Twitter this week announced it had added the option to use physical security keys for people to use as their only form of two-factor authentication, an extra layer of protecting their accounts from hackers. Physical security keys typically plug into the USB drive of a computer or connect to a mobile device through Bluetooth or a near-field communication (NFC) chip.

“Security keys offer the strongest protection for your Twitter account because they have built-in protections to ensure that even if a key is used on a phishing site, the information shared can’t be used to access your account,” Andy Sayler, senior security engineer at Twitter, wrote in a blog post.

Security keys use FIDO and WebAuthn security standards, and can tell the difference between legitimate sites and malicious ones while block phishing attempts that SMS or verification codes would not, he said.

Twitter’s extra layer of protection comes as cyberattacks on companies and government agencies make headlines.
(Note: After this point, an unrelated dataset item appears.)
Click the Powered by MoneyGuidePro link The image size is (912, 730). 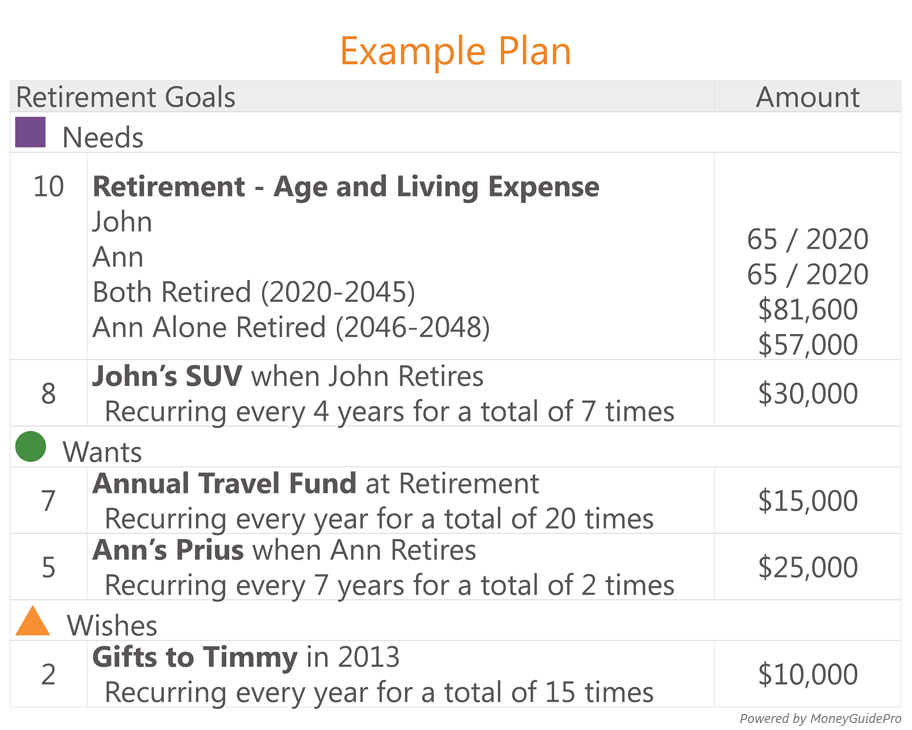point(820,719)
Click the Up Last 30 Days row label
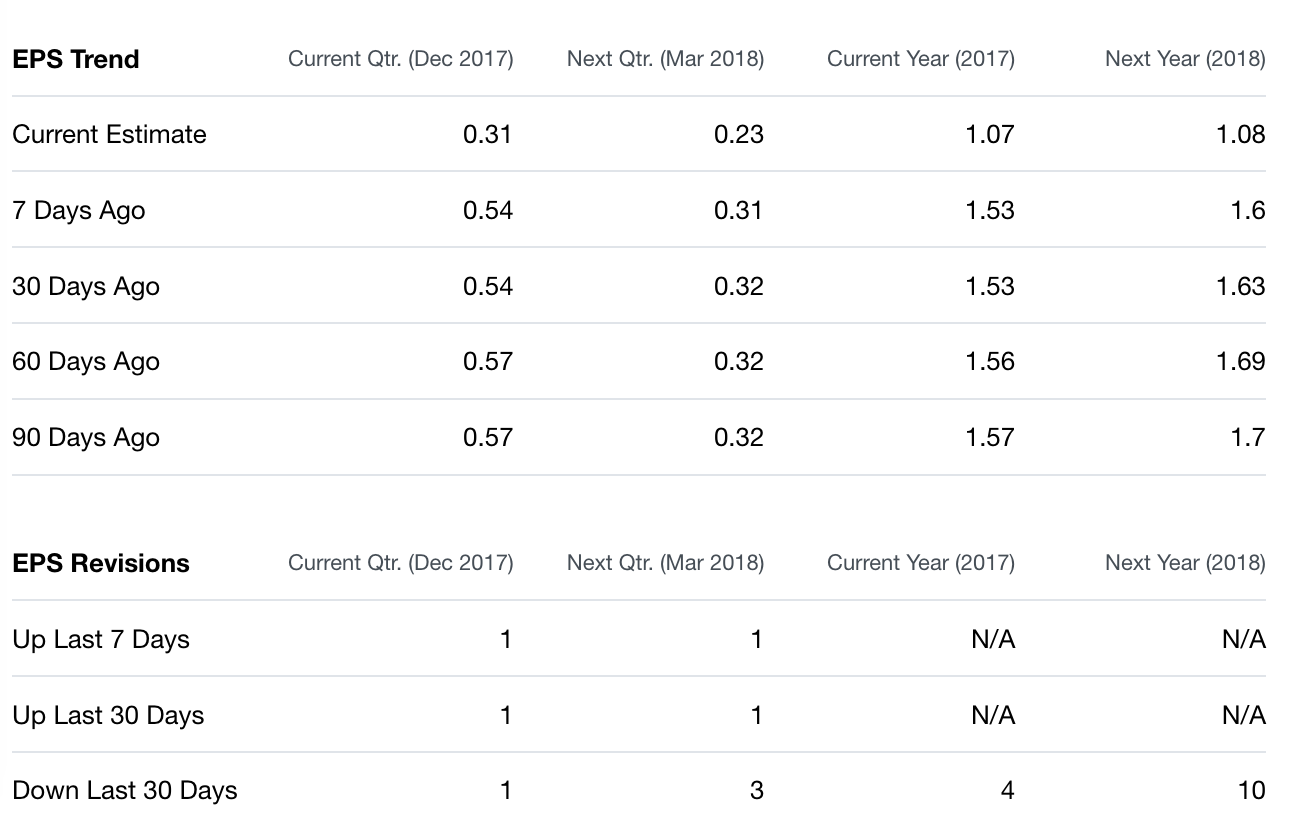This screenshot has width=1302, height=826. click(108, 715)
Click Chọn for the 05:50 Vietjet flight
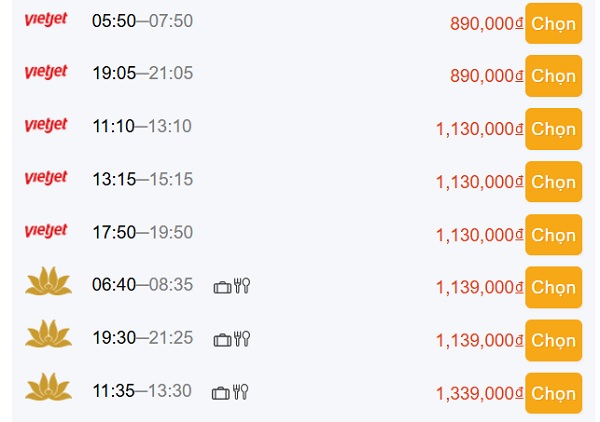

A ransomware attack in May temporarily shut down the Colonial Pipeline, the biggest pipeline system for refined oil products in the U.S., leading to gasoline shortages in several states. The same month, meat supplier JBS was targeted in a ransomware attack that disrupted the food supply.

Twitter last year fell victim to an attack by hackers who took control of high-profile accounts, including those belonging to Joe Biden, Kim Kardashian West, Uber and Apple. Hackers duped several Twitter employees into giving up their login credentials to a phishing site.

The company over the years has taken steps to urge people to use some kind of two-factor authentication, Sayler said in the blog. The company in 2018 added the option to use security keys, but only on the Twitter.com website, not the mobile app, and required accounts to have another form of two-factor authentication.

In 2019, Twitter upgraded our security key support to use the latest WebAuthn standard. It also enabled two-factor authentication on a Twitter account without requiring a phone number, letting people protect their accounts from SIM-swapping attacks. Last year, Twitter added support for security keys on iOS and Android devices.

Twitter this year began letting users register multiple security keys on their Twitter accounts. That step lets users have backup security keys, and made it easier for accounts managed by multiple people to enable two-factor authentication with multiple security keys.

People who don’t want to share their phone numbers with Twitter or don’t have a backup method of two-factor authentication can instead use security keys as their sole method to protect their accounts, Sayler said.